AKP Hükümeti Bakanlık isminden "Köyişleri" kelimesini çıkarmaya çalışarak adeta "köylüyle işim yok/olmaz" demek istiyor!
Bu güne kadar hükümet veya hükümet ortağı olan siyasi partilerin; yani ANAP, DYP, SHP, DSP, MHP ve AKP'nin tarım alanındaki şirket yanlısı,çiftçi karşıtı politikaları sonucunda, şu an Türkiye'de "her 50 saniyede bir çiftçi iflas ediyor!" Bu sorumluluğu, hükümet ve hükümet ortağı olmayan ama içinde tütün, şeker ve kooperatif kanunlarının da yer aldığı "15 günde 15 Yasa çıkaracağım" diyen ve çıkaran Dünya Bankası patentli Kemal Derviş'i bünyesine alarak tarafını/safını belli eden CHP de taşımaktadır.

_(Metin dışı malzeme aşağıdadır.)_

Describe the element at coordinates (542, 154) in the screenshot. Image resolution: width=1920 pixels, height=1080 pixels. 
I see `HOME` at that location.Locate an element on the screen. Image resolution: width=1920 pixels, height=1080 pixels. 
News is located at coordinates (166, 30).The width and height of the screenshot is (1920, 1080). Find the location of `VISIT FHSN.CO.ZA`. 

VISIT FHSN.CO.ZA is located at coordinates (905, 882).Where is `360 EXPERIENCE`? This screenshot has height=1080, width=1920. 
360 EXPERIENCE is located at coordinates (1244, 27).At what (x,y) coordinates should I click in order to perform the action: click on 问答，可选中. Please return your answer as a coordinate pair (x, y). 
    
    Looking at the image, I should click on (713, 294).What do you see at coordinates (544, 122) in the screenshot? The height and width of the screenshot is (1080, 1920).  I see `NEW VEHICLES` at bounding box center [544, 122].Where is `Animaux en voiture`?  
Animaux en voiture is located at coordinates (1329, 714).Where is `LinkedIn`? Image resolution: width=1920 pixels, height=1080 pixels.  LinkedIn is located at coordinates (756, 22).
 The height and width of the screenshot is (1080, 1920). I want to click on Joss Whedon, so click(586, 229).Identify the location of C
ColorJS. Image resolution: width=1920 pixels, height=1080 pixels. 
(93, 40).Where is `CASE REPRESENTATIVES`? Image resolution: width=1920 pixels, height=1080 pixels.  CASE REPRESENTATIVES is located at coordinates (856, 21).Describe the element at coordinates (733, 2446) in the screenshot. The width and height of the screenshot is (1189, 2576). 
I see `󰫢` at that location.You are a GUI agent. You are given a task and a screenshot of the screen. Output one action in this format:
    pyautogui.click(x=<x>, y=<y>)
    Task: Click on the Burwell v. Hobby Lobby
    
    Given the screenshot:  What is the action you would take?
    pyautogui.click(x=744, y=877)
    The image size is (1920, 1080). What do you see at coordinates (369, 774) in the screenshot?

Çiftçi Sendikaları olarak diyoruz ki;
· IMF, Dünya Bankası, Dünya Ticaret Örgütü ve AB-Ortak Tarım Politikası güdümlü tarım politikaları terk edilsin. Çitçilerin, köylülerin ve tarım örgütlerinin katılımıyla bağımsız demokratik ve sosyal bir tarım programı oluşturulsun.
· Tarımda destekler gelişmiş ülkelerin destek seviyesine yani yıllık 11,3 milyar Avro'ya çıkarılsın.
· Tarımsal ürünlerin fiyatı maliyetlerin üzerinden belirlensin. Ürün fiyatları, maliyet+kâr+insanca yaşam payı eklenerek belirlensin.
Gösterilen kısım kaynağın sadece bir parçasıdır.